Belying the superficial tenor of the convention planners is the broad underlying depression of the many attendees I listened to over several days here. Agents and brokers alike have seen many in their ranks suffer and die on the field of economic combat, not so much in competition with other agents as in battle with lenders, appraisers, underwriters, and bureaucrats at HUD, Fannie Mae and Freddie Mac.

Over and over again I was told that, even if you could get a buyer to sign a contract, and even if they appeared to be well-qualified, there was only a 50-50 chance the property would pass the nitpicking home inspection, the low-ball appraisal process, or the loan-approval gantlet. And the likelihood of besting all three was, well, less than it should be.

This factoid should stun all of us: Last year the average applicant for a conventional loan who was rejected or didn’t make it to closing had a FICO score of 732, and an average down payment of 19 percent of the purchase price. For those of you with a lending background, their average debt-to-income ratios were 24 percent housing expense and 41 percent of overall debt service.

Back at the convention, even a special guest appearance from television comedian Jim Belushi seemed out-of-place in this somber environment. The mood was especially poignant when contrasted with previous Realtor conventions.

I will never forget the 1995 Realtors Conference in Atlanta. We were all frantically trying to prepare for the Centennial Olympic Games the following summer, and excitement was in the air! The world was focused on Atlanta, and for all the right reasons.

Times were good then, houses were selling, and agents were making a good living.

In contrast, attendees last week seemed uninspired by the 2012 NAR theme “Discover Your Magic.” The sad truth is that this has been a tough couple of years for the real estate industry, and it may not get much better anytime soon.

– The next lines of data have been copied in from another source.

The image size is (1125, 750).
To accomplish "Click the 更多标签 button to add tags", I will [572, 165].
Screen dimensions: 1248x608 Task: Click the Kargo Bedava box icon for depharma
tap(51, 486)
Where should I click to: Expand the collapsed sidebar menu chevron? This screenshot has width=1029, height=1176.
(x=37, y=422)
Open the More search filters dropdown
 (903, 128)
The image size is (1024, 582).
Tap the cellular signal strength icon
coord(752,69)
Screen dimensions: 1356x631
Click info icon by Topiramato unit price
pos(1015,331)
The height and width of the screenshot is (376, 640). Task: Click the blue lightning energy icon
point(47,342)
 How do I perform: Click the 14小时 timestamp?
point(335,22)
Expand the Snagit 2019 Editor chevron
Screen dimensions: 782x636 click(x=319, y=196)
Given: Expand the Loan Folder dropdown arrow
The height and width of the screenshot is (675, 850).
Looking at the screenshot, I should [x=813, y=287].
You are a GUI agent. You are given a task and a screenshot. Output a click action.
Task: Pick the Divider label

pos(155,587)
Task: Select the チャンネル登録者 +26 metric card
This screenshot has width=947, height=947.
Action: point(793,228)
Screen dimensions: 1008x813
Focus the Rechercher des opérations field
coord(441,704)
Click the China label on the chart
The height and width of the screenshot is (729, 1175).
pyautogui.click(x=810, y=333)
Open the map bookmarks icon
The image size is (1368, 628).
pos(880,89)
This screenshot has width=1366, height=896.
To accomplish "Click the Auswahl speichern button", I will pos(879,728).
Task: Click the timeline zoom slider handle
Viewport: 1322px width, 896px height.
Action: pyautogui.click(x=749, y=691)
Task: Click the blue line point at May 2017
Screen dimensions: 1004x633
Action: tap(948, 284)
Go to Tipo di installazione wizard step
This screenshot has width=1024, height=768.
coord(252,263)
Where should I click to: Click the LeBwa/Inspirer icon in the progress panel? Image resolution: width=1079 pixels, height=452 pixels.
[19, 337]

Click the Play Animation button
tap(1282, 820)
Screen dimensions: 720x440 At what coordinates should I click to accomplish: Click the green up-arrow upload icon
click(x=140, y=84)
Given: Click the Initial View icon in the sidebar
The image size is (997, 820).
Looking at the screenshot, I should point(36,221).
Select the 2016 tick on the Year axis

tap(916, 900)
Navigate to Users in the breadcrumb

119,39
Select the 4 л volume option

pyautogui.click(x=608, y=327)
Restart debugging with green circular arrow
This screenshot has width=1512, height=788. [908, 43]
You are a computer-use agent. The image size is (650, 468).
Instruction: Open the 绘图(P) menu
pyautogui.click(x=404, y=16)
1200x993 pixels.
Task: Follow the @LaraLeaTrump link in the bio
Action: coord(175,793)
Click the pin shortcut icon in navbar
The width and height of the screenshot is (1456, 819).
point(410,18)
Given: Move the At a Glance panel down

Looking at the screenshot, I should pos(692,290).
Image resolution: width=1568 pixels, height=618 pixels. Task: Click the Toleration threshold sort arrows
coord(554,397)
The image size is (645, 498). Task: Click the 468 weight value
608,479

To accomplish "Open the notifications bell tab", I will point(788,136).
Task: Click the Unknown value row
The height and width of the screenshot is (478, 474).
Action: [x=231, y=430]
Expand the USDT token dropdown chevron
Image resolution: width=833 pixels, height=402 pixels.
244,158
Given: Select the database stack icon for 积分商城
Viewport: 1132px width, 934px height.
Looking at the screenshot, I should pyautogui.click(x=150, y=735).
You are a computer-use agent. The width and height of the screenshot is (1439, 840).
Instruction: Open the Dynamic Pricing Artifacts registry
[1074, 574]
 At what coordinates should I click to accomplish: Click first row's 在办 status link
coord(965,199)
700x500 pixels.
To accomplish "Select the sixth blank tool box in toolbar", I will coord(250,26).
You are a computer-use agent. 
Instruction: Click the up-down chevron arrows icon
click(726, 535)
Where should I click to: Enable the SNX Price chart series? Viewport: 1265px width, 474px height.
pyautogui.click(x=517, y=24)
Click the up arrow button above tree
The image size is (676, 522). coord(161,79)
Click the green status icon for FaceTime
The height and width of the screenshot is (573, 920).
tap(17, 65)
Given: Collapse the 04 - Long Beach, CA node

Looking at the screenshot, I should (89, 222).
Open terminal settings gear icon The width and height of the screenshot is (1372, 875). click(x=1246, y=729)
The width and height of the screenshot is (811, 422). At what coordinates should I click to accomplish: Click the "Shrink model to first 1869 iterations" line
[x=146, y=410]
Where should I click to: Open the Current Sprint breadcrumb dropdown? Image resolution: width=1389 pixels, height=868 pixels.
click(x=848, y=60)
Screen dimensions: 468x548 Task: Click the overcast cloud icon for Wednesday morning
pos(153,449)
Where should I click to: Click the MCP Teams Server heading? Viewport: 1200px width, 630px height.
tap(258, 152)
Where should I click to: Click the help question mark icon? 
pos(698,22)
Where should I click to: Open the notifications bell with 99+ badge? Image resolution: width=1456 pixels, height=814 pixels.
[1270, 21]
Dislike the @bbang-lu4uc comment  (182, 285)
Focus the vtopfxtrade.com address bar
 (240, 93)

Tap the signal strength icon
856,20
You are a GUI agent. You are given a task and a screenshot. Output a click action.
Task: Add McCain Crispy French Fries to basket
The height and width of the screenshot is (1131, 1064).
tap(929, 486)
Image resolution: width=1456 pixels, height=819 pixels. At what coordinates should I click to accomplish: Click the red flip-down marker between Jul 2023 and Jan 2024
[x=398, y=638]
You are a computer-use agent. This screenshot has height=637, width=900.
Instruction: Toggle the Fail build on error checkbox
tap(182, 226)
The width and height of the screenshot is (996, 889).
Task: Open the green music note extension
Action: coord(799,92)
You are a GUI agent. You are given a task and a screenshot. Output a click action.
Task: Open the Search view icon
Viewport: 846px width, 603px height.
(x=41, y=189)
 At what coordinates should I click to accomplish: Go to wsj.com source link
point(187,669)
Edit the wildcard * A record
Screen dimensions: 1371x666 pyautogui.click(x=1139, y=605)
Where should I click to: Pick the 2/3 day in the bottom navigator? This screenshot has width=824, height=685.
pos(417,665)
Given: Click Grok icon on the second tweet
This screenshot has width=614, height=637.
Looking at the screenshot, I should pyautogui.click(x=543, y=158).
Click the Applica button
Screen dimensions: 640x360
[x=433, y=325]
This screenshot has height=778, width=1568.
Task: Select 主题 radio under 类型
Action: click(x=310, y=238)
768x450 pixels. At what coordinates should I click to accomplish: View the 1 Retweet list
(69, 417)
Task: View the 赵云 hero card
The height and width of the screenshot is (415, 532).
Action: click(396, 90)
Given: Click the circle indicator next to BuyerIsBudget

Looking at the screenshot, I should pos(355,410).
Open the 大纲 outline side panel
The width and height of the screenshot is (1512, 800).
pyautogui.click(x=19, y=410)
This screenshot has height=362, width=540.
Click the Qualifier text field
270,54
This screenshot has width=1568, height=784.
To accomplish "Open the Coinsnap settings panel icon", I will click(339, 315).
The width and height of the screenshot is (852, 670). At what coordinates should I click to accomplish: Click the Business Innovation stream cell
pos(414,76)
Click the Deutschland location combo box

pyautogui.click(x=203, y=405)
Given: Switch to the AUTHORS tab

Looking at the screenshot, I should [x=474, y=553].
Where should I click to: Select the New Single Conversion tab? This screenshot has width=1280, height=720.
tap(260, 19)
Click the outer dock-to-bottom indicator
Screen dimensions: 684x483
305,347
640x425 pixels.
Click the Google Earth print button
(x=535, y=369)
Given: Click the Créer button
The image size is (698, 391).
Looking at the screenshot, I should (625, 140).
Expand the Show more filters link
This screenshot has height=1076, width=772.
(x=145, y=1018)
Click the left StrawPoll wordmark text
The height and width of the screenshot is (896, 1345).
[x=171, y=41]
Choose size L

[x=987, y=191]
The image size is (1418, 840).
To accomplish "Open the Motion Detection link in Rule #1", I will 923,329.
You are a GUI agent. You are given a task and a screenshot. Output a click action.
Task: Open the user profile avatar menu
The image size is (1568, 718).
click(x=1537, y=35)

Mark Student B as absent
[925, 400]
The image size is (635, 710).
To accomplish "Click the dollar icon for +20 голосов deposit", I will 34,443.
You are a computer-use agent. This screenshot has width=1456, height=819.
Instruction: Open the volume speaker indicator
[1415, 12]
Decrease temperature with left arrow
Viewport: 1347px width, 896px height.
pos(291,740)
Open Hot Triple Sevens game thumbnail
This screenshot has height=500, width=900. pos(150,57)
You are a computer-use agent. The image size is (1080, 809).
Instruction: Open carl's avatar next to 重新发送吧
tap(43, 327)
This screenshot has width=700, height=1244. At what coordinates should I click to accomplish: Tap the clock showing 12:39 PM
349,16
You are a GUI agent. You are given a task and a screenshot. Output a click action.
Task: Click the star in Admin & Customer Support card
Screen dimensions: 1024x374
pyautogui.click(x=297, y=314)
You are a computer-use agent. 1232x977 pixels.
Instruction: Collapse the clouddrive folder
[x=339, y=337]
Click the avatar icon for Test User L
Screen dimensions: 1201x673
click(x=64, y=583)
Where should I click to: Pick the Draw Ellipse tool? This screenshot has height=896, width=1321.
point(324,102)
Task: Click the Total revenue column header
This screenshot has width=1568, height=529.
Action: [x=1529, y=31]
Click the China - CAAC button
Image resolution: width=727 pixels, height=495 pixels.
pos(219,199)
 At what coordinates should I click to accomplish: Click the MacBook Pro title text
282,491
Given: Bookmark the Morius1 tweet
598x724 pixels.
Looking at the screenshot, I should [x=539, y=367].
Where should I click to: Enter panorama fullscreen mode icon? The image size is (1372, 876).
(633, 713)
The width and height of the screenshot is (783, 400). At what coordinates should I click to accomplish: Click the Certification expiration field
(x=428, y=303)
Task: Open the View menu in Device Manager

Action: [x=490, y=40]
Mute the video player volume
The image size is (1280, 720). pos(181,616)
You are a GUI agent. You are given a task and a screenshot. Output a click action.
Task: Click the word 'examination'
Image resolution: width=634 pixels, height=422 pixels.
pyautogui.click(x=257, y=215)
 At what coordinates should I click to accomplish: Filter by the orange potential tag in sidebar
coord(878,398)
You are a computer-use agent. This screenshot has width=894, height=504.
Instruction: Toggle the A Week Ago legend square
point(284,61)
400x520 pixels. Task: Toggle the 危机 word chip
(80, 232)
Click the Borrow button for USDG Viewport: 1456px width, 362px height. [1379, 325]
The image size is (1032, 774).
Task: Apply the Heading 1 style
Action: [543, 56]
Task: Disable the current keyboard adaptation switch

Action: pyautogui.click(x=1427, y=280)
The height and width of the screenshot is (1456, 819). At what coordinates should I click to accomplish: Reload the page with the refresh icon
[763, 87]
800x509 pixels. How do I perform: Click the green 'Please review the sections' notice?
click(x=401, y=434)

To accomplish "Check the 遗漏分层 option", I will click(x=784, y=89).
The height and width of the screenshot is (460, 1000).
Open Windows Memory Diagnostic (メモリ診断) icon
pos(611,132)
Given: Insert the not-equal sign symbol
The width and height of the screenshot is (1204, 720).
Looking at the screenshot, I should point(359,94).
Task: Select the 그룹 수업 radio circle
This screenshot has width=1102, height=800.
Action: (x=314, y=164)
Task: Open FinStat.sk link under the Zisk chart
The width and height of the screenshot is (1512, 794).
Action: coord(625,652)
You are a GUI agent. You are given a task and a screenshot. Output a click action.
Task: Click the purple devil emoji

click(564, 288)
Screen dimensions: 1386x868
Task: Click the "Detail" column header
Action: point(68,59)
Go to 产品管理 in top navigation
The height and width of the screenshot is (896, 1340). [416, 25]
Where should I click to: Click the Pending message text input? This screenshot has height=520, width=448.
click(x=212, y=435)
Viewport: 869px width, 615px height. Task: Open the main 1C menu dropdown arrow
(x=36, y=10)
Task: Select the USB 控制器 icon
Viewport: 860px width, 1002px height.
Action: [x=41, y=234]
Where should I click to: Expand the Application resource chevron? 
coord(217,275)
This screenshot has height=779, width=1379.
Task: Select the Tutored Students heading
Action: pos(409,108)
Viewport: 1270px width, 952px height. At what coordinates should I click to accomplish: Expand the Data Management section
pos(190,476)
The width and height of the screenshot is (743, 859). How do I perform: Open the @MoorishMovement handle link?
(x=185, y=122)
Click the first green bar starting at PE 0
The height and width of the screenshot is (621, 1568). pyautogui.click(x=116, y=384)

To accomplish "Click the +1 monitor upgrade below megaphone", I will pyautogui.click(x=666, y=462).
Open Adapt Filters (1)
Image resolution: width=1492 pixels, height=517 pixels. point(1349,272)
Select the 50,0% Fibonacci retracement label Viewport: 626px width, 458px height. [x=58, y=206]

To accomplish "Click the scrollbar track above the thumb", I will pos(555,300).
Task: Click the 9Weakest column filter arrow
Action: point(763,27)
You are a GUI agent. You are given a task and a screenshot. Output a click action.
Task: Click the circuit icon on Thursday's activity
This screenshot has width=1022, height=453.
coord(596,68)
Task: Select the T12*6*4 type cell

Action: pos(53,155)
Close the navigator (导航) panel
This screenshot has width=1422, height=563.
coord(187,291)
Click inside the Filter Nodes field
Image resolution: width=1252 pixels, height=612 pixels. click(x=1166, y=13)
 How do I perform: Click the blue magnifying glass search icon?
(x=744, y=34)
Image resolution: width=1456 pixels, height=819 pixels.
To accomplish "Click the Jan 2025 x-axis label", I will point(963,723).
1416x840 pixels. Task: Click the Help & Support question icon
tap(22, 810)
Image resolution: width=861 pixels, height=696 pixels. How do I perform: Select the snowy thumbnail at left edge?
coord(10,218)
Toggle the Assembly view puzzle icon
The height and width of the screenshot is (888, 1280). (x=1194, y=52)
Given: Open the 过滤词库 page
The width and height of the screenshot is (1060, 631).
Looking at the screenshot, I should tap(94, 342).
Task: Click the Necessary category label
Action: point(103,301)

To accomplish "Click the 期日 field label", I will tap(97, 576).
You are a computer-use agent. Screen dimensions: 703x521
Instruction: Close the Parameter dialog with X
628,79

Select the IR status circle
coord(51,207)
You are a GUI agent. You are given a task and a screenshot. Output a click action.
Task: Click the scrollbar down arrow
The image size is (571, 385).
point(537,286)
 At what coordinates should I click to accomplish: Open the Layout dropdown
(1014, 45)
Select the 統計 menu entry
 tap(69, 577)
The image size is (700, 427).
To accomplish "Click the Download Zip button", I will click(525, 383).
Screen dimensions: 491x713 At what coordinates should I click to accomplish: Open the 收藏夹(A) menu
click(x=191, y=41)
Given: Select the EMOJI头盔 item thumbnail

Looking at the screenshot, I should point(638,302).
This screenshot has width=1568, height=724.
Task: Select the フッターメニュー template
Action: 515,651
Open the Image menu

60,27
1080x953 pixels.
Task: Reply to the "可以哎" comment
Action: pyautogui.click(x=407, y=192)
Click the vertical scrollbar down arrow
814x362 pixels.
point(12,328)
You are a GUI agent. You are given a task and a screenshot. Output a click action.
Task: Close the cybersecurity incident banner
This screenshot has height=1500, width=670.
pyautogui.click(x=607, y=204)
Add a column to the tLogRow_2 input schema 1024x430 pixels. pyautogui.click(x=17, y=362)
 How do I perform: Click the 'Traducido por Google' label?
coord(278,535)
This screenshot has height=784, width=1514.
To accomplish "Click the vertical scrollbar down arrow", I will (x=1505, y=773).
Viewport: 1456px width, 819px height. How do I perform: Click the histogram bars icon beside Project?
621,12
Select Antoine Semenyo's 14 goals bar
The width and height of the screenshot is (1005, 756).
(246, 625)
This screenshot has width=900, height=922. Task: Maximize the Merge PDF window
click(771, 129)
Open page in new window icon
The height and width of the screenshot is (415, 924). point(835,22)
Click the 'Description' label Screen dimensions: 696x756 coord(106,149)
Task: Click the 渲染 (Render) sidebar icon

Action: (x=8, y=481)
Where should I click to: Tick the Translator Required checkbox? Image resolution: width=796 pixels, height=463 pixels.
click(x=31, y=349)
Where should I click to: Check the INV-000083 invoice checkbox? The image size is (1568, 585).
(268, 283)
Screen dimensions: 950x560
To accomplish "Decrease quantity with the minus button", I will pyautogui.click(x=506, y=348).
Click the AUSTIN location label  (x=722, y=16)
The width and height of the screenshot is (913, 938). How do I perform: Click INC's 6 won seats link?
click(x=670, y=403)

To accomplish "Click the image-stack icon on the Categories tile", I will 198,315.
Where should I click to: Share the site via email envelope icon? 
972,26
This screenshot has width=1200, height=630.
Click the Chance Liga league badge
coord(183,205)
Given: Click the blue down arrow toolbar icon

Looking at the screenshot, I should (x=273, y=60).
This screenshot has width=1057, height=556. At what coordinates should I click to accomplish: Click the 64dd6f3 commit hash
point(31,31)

The flood of foreclosures seems to be slowing down, but there are so many vacant houses in so many metro Atlanta neighborhoods that it’s hard to tell. Prices are dragging along the bottom and will probably continue to do so until we can absorb some of the bank-owned inventory. And there is no indication that lenders intend to loosen the purse strings anytime in the near future.

It seems that everyone here knows we are in big economic trouble but no one wants to do anything about it. The national debt hangs over this group like an ominous cloud, threatening to undermine the international strength of our currency, even as the administration continues it’s ham-handed and clumsy approach to helping American homeowners who want, need and deserve a loan modification.

I guess I should have started worrying when neither candidate even mentioned housing in the recent presidential debates. And when I ventured to one of the attendees that perhaps we should consider eliminating the mortgage interest deduction as part of an overall approach to tax reform, well, it wasn’t pretty. (I only did that once.)

The expo consisted of lots of agent-branding software packages and solutions, a seemingly endless stream of booths giving away one “iPad mini,” and the usual garden variety of automakers, national lenders and national brokers.

There was little talk of the impending economic catastrophe should our federal government fail to postpone our date with disaster the night of December 31.

So, is this really a great time to buy a house? Yes, I believe it is. And is everything really just fine? We won’t know until January.